Ingestion – `opdi.ingestion`¶

Data ingestion modules for OPDI pipeline.

Provides connectors for loading data from external sources: OpenSky Network state vectors, aircraft database, and OurAirports.

class opdi.ingestion.StateVectorIngestion(spark, config, local_download_path='OPDI_live/data/ec-datadump', log_file_path='OPDI_live/logs/01_osn_statevectors_etl.log')[source]¶

Bases: object

Handles ingestion of OpenSky Network state vectors from MinIO storage.

This class manages the complete workflow of downloading state vector parquet files from OpenSky’s S3-compatible MinIO server, processing them, and writing to Iceberg tables with daily partitioning.

Parameters:

spark (pyspark.sql.SparkSession)
config (OPDIConfig)
local_download_path (str)
log_file_path (str)

COLUMN_MAPPING = {'alert': 'alert', 'baroAltitude': 'baro_altitude', 'callsign': 'callsign', 'eventTime': 'event_time', 'geoAltitude': 'geo_altitude', 'heading': 'heading', 'icao24': 'icao24', 'lastContact': 'last_contact', 'lastPosUpdate': 'last_pos_update', 'lat': 'lat', 'lon': 'lon', 'onGround': 'on_ground', 'serials': 'serials', 'spi': 'spi', 'squawk': 'squawk', 'velocity': 'velocity', 'vertRate': 'vert_rate'}¶

__init__(spark, config, local_download_path='OPDI_live/data/ec-datadump', log_file_path='OPDI_live/logs/01_osn_statevectors_etl.log')[source]¶

Initialize state vector ingestion.

Parameters:

spark (pyspark.sql.SparkSession) – Active SparkSession
config (OPDIConfig) – OPDI configuration object
local_download_path (str) – Local directory for temporary file downloads
log_file_path (str) – Path to file tracking processed files

setup_minio_client()[source]¶

Set up MinIO client (mc) for accessing OpenSky Network data.

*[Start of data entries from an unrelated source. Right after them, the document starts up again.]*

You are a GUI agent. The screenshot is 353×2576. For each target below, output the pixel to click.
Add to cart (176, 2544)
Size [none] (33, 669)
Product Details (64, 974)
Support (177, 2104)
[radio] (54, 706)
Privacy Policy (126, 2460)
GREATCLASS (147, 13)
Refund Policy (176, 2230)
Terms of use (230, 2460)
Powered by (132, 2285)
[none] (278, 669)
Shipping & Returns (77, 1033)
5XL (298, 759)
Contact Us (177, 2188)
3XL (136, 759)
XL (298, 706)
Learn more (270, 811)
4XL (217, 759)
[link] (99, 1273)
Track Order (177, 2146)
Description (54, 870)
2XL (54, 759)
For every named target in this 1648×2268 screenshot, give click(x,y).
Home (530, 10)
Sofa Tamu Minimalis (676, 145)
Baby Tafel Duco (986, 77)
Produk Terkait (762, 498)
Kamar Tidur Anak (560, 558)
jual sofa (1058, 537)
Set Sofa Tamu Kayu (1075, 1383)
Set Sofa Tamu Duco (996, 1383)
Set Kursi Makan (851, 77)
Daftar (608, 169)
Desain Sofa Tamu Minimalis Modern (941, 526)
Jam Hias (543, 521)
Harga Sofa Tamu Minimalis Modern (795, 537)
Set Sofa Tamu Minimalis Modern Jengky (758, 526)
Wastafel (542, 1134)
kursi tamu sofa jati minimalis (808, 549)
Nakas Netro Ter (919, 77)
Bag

Requires OSN_USERNAME and OSN_KEY environment variables to be set.

Returns:: True if setup successful, False otherwise
Raises:: EnvironmentError – If OSN credentials are not set
Return type:: bool

list_available_files(year_filter=None)[source]¶

List available state vector files on OpenSky MinIO server.

Parameters:: year_filter (List[int] | None) – List of years to filter (e.g., [2024, 2025]). If None, uses 2022-2026.
Returns:: List of file paths on MinIO server
Return type:: List[str]

load_processed_files()[source]¶

Load the set of already processed files from log.

Returns:: Set of processed file names
Return type:: Set[str]

mark_files_processed(file_names)[source]¶

Mark files as processed by appending to log file.

Parameters:: file_names (List[str]) – List of file names to mark as processed
Return type:: None

remove_partial_files()[source]¶

Remove partially downloaded files (*.parquet.part.minio).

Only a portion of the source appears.